_O que produzir_.
Transcreva, sem nenhuma alteração, a passagem da coluna sobre a crise brasileira que começa em "Em defesa da" e termina em "e da estabilidade.".

_Trecho para leitura_.
□ □ □ □

(Divulgação)

COLUNA

José Lorêdo Filho
Editor da Livraria Resistência Cultural Editora e chanceler do Círculo Monárquico de São Luís
José Lorêdo Filho

Em defesa da crise brasileira

É em momentos de crise aguda que se acaba, muitas vezes, por atentar aos questionamentos adequados.

José Lorêdo Filho

Atualizada em 10/04/2023 às 12h23

Pode causar espécie ao leitor apressado o título destas modestas considerações. Defender a “crise brasileira” é reconhecer, porém, não tanto a necessidade de implementação de reformas em sentido mais corrente e ordinário — a exemplo das reformas política, eleitoral, administrativa, tributária, fiscal etc. —, tal como apregoado por certas correntes de opinião dos estamentos político e acadêmico, algumas até sérias, senão que se defrontar de modo apropriado com aqueles problemas de ordem filosófica, política e histórica que nos impedem de trilhar o caminho da legitimidade e da estabilidade.

□ □ □ □

_Entradas armazenadas_.
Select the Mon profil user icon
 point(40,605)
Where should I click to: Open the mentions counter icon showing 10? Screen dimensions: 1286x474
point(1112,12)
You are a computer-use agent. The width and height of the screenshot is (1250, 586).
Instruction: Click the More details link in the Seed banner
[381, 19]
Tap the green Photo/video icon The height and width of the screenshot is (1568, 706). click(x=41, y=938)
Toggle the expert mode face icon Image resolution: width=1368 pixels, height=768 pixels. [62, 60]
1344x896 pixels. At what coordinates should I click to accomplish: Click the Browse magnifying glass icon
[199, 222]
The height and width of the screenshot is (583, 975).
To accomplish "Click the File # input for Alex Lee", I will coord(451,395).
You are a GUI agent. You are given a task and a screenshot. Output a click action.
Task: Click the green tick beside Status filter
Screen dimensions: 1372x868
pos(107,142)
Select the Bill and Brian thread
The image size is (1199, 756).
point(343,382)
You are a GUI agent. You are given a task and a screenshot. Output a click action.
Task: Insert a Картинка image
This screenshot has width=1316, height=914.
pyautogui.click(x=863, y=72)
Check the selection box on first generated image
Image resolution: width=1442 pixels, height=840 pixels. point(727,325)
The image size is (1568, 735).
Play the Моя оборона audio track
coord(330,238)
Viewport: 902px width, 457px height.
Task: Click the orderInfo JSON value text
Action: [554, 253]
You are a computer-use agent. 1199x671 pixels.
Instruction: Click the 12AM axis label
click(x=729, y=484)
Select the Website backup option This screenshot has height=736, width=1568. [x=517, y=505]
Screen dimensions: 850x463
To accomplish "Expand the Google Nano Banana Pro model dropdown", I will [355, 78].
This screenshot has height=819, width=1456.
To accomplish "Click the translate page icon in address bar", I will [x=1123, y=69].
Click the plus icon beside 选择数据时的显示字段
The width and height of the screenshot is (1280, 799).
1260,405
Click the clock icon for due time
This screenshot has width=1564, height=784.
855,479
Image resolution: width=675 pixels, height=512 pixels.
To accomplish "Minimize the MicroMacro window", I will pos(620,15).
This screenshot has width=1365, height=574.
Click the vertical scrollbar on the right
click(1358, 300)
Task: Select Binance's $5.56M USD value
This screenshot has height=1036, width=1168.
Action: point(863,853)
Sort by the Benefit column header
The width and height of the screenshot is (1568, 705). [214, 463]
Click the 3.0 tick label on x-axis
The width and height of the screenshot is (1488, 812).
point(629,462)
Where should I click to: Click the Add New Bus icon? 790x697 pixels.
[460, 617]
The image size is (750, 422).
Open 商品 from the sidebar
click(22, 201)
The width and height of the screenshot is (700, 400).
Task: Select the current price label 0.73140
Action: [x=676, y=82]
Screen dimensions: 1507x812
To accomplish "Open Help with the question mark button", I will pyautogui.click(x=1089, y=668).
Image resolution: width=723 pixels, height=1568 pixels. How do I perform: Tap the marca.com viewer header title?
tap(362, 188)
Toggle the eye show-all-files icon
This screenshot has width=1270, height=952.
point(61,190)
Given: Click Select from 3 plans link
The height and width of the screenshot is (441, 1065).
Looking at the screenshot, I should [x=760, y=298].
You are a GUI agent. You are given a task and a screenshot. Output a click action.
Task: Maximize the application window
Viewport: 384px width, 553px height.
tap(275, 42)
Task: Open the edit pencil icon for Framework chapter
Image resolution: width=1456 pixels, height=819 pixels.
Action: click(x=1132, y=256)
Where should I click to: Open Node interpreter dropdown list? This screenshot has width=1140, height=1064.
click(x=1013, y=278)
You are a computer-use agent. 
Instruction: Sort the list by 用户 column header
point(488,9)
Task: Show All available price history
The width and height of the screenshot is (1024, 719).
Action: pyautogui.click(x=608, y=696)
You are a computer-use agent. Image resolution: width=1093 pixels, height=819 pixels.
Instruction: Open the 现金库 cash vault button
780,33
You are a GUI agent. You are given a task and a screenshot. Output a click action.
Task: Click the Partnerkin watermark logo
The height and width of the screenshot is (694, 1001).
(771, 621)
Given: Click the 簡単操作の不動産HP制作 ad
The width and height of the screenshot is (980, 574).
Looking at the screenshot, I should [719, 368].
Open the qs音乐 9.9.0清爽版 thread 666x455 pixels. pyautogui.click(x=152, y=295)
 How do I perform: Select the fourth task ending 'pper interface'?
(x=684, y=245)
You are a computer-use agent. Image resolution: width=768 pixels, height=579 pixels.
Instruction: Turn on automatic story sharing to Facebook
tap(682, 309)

□ □ □ □

_Solução do problema_.
Em defesa da crise brasileira

É em momentos de crise aguda que se acaba, muitas vezes, por atentar aos questionamentos adequados.

José Lorêdo Filho

Atualizada em 10/04/2023 às 12h23

Pode causar espécie ao leitor apressado o título destas modestas considerações. Defender a “crise brasileira” é reconhecer, porém, não tanto a necessidade de implementação de reformas em sentido mais corrente e ordinário — a exemplo das reformas política, eleitoral, administrativa, tributária, fiscal etc. —, tal como apregoado por certas correntes de opinião dos estamentos político e acadêmico, algumas até sérias, senão que se defrontar de modo apropriado com aqueles problemas de ordem filosófica, política e histórica que nos impedem de trilhar o caminho da legitimidade e da estabilidade.